- **任务目标**:
a - 根据 DSL 基本语法一文回答：
(i) 要使用查询表达式，查询语句应传递给哪个参数？
(ii) 空查询语句用的是哪种查询？
(iii) bool 查询包括哪四个主要部分？
b - 续写 DSL 基本语法一文，从它中断的地方接着往下写。

- **正文**:
DSL语言基本语法

最新推荐文章于 2024-08-26 22:25:12 发布

liupenglove

最新推荐文章于 2024-08-26 22:25:12 发布

阅读量951

点赞数 23

文章标签： elasticsearch 搜索引擎 lucene 自动驾驶数据仓库

本文链接：https://blog.csdn.net/liupenglove/article/details/137205228

版权

查询语句

要使用这种查询表达式，只需将查询语句传递给 query 参数

GET /_search { "query": YOUR_QUERY_HERE }

空查询语句：

GET /_search { "query": { "match_all": {} } }

你可以使用 match 查询语句来查询 tweet 字段中包含elasticsearch 的文档

GET /_search 
{
  "query": {
    "match": {
      "tweet": "elasticsearch"
    }
  }
}

bool查询

bool 查询是一种非常强大的查询，允许你组合多个查询条件以满足复杂的搜索需求。bool 查询包括四个主要部分：

must，should，must_not 和 filter，例如：

{
  "query": {
    "bool": {
      "must": [
        {
          "match": {
            "field1": "value1"
          }
        },
        {
          "match": {
            "field2": "value2"
          }
        }
      ],
      "should": [
        {
          "match": {
            "field3": "value3"
          }
        }
      ],
      "must_not": [
        {
          "match": {
            "field4": "value4"

- **数据记录**:
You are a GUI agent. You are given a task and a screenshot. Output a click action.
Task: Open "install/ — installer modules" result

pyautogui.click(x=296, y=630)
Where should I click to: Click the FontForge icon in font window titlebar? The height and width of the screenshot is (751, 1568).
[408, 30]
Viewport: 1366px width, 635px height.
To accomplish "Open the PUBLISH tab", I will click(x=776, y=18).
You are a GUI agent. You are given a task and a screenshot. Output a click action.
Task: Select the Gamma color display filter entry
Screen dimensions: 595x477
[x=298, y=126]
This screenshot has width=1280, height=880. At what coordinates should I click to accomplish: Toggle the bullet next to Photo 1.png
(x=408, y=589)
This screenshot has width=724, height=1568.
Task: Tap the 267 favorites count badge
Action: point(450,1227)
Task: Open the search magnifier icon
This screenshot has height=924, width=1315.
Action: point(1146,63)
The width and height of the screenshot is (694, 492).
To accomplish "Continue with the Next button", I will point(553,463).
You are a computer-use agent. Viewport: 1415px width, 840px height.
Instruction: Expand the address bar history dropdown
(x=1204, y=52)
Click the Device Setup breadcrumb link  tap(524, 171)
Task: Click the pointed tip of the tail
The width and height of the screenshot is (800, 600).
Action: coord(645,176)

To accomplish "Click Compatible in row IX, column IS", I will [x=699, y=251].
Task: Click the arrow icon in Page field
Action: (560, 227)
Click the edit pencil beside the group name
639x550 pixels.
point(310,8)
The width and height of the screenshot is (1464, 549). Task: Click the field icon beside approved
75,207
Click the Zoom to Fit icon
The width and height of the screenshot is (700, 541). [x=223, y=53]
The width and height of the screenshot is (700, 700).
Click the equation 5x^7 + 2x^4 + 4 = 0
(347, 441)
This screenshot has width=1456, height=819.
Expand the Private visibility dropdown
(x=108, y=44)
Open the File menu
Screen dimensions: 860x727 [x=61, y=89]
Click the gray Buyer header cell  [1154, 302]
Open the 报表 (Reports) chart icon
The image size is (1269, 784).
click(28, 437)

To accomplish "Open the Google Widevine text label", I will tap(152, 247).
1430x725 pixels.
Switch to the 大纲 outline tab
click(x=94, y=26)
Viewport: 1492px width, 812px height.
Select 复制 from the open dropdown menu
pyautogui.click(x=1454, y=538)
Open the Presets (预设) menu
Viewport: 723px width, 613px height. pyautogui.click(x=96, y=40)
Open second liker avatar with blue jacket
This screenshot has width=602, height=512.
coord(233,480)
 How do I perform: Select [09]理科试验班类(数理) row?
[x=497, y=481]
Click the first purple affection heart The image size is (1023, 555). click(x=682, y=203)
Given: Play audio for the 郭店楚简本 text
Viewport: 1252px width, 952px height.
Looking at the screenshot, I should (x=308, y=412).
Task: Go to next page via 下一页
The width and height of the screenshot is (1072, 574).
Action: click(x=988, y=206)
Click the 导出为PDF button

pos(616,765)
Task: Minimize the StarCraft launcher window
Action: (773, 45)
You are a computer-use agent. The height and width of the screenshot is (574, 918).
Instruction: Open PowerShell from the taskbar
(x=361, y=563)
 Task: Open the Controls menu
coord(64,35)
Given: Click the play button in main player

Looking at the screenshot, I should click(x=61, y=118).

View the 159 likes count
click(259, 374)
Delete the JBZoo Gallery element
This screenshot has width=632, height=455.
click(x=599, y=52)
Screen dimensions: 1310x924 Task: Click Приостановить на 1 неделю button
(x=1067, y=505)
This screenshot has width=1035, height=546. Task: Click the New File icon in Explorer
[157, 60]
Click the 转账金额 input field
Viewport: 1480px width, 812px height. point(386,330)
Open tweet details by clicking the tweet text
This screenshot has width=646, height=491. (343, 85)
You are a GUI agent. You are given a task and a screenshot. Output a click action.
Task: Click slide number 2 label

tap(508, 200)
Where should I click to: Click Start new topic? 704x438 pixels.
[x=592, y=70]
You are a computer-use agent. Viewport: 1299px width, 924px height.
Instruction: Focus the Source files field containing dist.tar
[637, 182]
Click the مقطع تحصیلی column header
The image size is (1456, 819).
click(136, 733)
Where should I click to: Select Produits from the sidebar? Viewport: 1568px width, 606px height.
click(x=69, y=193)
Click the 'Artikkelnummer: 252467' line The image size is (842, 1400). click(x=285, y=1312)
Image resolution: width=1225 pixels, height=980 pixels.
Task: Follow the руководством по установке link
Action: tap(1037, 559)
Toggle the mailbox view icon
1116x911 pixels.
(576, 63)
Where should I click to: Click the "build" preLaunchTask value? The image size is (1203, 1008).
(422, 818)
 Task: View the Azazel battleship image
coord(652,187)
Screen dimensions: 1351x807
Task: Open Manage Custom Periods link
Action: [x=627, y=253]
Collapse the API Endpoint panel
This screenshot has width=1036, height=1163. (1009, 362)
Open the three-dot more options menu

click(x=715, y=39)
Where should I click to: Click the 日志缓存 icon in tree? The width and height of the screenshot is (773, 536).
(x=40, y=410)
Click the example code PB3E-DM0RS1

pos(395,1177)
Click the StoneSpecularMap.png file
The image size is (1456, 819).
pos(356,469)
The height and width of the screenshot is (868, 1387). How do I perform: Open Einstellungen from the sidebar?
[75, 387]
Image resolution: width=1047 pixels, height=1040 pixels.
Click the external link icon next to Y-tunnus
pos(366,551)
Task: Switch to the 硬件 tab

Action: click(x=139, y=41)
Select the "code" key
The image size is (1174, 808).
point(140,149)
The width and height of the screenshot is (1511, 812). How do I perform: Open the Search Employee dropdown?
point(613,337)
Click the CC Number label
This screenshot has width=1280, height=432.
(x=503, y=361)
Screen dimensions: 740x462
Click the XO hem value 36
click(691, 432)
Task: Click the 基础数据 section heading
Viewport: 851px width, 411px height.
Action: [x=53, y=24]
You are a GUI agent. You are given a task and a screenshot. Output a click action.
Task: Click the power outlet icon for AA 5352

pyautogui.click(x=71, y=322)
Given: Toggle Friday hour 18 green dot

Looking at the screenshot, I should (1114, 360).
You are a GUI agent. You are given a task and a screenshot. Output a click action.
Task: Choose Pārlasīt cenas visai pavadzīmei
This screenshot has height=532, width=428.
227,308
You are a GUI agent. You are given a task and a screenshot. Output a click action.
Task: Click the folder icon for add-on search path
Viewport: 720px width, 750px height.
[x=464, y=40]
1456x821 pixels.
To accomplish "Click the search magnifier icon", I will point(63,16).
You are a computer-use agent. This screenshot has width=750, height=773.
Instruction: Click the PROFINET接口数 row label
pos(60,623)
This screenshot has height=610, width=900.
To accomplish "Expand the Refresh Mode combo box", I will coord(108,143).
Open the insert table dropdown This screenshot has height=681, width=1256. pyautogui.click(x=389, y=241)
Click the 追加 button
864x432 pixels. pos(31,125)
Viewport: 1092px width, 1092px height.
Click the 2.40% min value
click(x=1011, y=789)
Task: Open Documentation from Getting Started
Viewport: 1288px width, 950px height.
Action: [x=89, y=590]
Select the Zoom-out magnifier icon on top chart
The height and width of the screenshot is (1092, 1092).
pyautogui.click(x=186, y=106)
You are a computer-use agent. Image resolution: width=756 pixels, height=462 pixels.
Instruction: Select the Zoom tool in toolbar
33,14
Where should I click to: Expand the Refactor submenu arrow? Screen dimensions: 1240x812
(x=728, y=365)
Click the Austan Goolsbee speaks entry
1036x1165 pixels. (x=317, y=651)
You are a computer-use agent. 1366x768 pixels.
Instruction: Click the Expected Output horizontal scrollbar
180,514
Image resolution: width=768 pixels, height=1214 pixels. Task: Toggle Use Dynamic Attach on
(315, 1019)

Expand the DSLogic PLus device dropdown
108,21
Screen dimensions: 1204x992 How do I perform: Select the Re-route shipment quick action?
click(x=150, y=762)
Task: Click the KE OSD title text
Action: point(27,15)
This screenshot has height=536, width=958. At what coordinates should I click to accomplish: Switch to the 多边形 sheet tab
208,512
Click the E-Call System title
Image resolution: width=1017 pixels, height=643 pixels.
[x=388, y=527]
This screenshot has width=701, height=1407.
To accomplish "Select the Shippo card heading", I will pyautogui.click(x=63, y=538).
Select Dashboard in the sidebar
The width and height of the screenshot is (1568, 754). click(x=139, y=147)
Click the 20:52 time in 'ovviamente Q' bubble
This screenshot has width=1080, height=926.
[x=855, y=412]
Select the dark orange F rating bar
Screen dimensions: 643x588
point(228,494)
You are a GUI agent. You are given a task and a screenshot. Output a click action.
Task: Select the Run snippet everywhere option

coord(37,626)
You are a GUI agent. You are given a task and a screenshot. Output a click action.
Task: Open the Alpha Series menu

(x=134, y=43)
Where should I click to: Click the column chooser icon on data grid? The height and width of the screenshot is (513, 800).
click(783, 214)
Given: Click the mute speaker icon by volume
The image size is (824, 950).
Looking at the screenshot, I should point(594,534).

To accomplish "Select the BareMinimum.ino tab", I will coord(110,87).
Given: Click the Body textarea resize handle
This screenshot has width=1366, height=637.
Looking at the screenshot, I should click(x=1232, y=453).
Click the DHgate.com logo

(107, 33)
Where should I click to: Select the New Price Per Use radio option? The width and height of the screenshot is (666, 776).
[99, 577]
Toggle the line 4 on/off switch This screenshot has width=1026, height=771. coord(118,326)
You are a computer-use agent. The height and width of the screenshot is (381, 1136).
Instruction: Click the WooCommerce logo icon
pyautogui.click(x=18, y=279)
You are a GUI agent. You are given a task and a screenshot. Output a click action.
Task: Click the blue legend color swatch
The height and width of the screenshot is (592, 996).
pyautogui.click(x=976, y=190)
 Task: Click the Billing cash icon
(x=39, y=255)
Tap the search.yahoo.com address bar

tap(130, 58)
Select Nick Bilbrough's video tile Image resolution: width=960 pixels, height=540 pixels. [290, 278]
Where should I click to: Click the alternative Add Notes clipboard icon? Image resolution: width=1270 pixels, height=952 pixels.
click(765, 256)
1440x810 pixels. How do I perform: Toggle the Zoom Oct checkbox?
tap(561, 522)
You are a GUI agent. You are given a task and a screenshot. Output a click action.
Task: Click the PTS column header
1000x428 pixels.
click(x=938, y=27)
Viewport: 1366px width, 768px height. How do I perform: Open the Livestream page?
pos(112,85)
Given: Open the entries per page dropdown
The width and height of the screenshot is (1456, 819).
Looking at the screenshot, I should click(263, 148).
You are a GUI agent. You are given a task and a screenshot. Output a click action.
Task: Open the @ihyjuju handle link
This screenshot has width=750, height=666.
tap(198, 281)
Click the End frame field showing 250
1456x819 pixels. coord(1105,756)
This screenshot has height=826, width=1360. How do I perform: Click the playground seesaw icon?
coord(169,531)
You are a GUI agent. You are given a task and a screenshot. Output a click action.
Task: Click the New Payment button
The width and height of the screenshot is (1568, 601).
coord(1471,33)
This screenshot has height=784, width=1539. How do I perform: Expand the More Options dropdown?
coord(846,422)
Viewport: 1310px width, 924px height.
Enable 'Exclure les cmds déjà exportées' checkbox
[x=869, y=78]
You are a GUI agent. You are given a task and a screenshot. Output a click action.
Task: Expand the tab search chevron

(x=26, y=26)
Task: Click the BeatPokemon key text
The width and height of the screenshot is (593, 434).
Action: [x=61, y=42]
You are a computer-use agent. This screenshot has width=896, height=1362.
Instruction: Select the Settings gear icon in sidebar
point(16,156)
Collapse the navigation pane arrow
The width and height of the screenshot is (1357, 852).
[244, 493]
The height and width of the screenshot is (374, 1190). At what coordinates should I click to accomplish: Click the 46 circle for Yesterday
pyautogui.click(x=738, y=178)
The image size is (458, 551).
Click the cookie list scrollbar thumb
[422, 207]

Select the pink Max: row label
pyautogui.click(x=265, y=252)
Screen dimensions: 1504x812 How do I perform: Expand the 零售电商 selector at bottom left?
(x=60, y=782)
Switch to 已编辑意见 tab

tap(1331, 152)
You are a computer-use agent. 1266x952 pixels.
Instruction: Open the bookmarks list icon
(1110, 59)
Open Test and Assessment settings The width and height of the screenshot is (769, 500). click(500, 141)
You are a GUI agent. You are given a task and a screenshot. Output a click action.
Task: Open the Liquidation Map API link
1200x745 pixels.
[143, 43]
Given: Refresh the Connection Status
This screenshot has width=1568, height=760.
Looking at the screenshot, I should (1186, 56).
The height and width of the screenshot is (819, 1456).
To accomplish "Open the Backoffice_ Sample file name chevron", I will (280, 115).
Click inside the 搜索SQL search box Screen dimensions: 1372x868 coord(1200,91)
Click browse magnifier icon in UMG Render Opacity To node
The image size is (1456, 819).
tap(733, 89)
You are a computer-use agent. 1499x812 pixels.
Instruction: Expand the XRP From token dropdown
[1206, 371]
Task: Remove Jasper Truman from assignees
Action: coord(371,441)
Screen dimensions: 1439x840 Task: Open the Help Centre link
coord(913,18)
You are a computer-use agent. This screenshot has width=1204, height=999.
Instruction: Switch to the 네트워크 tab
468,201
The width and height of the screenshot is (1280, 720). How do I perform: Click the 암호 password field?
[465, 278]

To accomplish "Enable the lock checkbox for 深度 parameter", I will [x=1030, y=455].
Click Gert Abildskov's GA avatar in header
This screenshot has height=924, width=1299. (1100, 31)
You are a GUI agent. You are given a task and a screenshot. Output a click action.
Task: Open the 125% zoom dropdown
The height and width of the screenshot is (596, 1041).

- **逐项答案**:
a -
(i) query 参数。
(ii) match_all 查询。
(iii) must、should、must_not 和 filter。

b -
          }
        }
      ],
      "filter": [
        {
          "term": {
            "field5": "value5"
          }
        }
      ]
    }
  }
}

must查询

文档必须匹配这些条件才能被包含进来。

must_not

文档必须不匹配这些条件才能被包含进来。

should

如果满足这些语句中的任意语句，将增加 _score ，否则，无任何影响。它们主要用于修正每个文档的相关性得分。

filter

必须匹配，但它以不评分、过滤模式来进行。这些语句对评分没有贡献，只是根据过滤标准来排除或包含文档。

由于这是我们看到的第一个包含多个查询的查询，所以有必要讨论一下相关性得分是如何组合的。每一个子查询都独自地计算文档的相关性得分。一旦他们的得分被计算出来， bool 查询就将这些得分进行合并并且返回一个代表整个布尔操作的得分。

下面的查询用于查找 title 字段匹配 how to make millions 并且不被标识为 spam 的文档。那些被标识为 starred 或在2014之后的文档，将比另外那些文档拥有更高的排名。如果两者都满足，那么它排名将更高：

{
  "bool": {
    "must": {
      "match": {
        "title": "how to make millions"
      }
    },
    "must_not": {
      "match": {
        "tag": "spam"
      }
    },
    "should": [
      {
        "match": {
          "tag": "starred"
        }
      },
      {
        "range": {
          "date": {
            "gte": "2014-01-01"
          }
        }
      }
    ]
  }
}

增加带过滤器（filtering）的查询

如果我们不想因为文档的时间而影响得分，可以用 filter 语句来重写前面的例子：

{
  "bool": {
    "must": {
      "match": {
        "title": "how to make millions"
      }
    },
    "must_not": {
      "match": {
        "tag": "spam"
      }
    },
    "should": [
      {
        "match": {
          "tag": "starred"
        }
      }
    ],
    "filter": {
      "range": {
        "date": {
          "gte": "2014-01-01"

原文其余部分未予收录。